Voyons, pour finir, deux décisions de justice concernant la responsabilité des intermédiaires.
La première est un jugement du TGI de Paris du 13 mars 2012, accordant à eBay le bénéfice du régime spécial de responsabilité des hébergeurs. Voyons deux motifs, que nous jugeons mal fondés :
Les opérations techniques de présentation et d’organisation des données et la mise à disposition d’outils de classification des contenus qui sont destinées à classer, mettre en valeur les annonces et faciliter l’usage du service offert par la société eBay International AG n’induisent pas une sélection et un contrôle sur les contenus mis en ligne et sont inhérentes à la prestation de stockage des informations fournies par l’utilisateur du service.

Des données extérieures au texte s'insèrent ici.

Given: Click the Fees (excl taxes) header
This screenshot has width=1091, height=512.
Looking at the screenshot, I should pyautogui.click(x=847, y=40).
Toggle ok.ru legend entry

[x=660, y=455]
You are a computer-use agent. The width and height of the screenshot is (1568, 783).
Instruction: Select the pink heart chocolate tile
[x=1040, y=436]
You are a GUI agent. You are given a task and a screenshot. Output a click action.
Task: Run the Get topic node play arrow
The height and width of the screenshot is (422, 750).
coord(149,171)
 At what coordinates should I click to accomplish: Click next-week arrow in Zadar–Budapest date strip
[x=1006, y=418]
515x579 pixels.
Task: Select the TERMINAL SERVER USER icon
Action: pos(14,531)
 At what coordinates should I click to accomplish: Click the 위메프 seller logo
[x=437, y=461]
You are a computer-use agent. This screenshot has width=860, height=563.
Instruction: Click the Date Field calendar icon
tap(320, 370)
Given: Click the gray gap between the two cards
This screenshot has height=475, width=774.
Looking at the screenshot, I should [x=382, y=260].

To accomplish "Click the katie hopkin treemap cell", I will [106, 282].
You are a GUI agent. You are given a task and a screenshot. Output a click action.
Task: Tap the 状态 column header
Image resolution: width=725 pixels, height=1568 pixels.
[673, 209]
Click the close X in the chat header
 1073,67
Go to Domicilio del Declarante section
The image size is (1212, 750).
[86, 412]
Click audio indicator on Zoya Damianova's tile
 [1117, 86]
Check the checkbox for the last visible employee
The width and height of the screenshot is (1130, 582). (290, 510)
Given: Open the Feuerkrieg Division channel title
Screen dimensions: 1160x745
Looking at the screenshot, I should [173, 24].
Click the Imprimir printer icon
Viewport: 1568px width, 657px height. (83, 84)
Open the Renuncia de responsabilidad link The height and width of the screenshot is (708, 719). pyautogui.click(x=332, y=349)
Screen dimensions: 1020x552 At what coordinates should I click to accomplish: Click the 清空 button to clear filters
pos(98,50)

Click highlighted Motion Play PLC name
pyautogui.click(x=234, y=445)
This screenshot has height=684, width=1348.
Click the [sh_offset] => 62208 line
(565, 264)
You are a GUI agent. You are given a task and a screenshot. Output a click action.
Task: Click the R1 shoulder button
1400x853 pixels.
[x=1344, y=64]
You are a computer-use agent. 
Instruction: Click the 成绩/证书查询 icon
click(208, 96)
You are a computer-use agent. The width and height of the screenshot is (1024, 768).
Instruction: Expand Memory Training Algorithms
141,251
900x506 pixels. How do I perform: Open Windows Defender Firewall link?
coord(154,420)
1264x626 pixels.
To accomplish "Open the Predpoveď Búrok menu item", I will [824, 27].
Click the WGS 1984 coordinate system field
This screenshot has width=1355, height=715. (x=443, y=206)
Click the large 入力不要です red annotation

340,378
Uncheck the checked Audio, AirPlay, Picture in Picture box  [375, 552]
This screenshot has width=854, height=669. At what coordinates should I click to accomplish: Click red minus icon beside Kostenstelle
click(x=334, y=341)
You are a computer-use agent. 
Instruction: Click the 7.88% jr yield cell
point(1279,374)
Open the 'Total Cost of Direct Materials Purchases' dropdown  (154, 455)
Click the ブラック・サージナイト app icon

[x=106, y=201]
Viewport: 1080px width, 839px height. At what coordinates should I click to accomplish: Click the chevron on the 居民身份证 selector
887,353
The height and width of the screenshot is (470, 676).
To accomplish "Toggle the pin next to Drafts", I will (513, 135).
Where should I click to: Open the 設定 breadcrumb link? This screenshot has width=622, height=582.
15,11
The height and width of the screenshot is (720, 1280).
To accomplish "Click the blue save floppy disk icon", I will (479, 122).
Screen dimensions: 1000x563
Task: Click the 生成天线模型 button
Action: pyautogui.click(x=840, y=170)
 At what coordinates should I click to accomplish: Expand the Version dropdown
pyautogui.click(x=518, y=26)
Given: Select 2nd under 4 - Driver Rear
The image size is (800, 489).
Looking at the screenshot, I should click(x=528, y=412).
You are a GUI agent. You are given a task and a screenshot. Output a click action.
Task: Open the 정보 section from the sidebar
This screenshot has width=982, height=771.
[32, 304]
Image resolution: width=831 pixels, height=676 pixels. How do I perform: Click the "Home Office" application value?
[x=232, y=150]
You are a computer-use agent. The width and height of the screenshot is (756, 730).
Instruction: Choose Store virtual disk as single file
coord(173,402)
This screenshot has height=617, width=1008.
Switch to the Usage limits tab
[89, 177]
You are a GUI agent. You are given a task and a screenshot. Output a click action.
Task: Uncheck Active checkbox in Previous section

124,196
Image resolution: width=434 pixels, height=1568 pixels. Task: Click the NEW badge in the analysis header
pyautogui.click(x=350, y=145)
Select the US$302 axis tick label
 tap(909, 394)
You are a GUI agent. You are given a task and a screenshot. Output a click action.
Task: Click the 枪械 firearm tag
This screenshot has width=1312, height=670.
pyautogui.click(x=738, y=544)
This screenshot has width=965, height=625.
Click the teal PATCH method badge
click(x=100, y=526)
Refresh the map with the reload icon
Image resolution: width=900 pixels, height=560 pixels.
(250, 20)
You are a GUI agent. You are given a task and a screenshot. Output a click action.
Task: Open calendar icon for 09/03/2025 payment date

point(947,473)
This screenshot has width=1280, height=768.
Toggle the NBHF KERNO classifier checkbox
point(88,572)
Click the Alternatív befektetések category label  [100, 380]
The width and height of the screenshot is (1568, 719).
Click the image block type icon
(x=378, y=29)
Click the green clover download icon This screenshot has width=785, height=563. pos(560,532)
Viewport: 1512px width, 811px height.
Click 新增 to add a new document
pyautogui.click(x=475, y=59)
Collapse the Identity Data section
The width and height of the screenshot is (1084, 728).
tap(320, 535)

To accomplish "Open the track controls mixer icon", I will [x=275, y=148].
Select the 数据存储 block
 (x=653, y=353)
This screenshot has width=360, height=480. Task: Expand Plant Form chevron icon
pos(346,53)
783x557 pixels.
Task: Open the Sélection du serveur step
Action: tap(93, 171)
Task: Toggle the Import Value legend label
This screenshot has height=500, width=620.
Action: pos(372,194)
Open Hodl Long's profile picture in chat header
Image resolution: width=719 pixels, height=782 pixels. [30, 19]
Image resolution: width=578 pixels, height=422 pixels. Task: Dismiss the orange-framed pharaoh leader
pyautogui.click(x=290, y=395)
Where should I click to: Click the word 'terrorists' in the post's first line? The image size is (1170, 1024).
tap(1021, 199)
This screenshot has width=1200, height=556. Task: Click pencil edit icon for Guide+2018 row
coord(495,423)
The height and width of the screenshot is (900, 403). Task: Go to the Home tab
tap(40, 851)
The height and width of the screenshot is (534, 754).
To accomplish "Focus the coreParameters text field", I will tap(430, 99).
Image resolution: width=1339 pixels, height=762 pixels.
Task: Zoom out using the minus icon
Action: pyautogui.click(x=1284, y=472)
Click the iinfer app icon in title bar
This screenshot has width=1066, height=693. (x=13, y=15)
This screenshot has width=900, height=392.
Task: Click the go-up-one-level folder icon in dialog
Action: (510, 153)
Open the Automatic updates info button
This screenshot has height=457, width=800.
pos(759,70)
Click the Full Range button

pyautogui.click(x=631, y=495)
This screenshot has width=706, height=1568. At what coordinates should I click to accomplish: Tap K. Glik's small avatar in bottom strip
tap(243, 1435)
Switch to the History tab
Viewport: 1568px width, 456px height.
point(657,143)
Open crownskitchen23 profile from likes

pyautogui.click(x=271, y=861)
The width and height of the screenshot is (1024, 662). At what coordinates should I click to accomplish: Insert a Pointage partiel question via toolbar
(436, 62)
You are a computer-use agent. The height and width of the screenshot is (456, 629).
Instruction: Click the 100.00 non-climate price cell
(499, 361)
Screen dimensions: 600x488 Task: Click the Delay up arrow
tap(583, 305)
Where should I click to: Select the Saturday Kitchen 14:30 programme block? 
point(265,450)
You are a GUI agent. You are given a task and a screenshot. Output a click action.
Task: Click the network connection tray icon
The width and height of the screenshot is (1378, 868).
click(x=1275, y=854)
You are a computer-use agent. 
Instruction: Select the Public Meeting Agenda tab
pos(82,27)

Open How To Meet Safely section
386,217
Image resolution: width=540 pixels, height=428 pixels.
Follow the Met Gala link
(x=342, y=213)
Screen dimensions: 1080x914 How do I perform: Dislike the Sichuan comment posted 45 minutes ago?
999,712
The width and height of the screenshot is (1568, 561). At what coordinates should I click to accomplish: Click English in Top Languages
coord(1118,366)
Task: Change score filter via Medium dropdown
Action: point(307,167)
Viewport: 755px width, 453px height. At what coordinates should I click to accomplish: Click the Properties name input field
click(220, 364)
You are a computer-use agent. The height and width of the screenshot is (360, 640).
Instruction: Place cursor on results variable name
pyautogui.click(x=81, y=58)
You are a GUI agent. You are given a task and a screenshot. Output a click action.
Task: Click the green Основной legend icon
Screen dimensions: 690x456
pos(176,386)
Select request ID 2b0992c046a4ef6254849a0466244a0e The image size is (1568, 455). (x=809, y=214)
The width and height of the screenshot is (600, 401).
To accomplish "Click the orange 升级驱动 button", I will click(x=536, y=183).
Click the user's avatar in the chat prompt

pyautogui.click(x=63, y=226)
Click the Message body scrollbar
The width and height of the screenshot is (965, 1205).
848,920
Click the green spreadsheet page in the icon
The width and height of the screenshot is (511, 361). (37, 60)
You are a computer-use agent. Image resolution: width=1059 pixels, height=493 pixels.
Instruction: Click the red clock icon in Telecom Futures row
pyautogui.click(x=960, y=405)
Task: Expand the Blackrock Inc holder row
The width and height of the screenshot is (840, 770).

Le fait que la société eBay International AG retire un avantage économique direct d’une part de la consultation des contenus hébergés, par le biais d’annonces publicitaires et de services payants permettant de promouvoir l’annonce postée par l’internaute, et d’autre part de la vente des produits, au moyen d’une commission sur les transactions effectuées, n’exclut pas la qualification d’hébergeur dès lors que rien dans le texte de loi n’interdit à un hébergeur de tirer profit de son site et que cette rémunération n’entraîne pas pour la société eBay International AG un contrôle sur le contenu des annonces mises en ligne par les internautes.
Le tribunal explique qu’eBay met en valeur les annonces. La mise en valeur implique nécessairement une sélection, car l’on ne met en valeur une chose qu’eu égard à un référentiel (en l’occurrence, les autres annonces). Si tous les annonces sont pareillement mises en valeur, alors aucune d’entre-elles ne l’est réellement. On pourrait penser que la formule est malheureuse, et qu’il ne s’agit que d’une amélioration intrinsèque des annonces, sans se référer aux autres annonces, mais là aussi, il y aurait intervention sur la teneur du contenu. De même pour l’activité de promotion des annonces : il s’agit d’une intervention sur le contenu qui n’a rien de neutre.
Un jugement un peu plus ancien, du 15 février 2012, est mieux fondé : Google est condamnée non pour avoir associé certains mots clés à des sites Web dans ses suggestions de recherche, mais n’avoir rien fait suite à la demande de la plaignante, alors qu’elle en avait les moyens.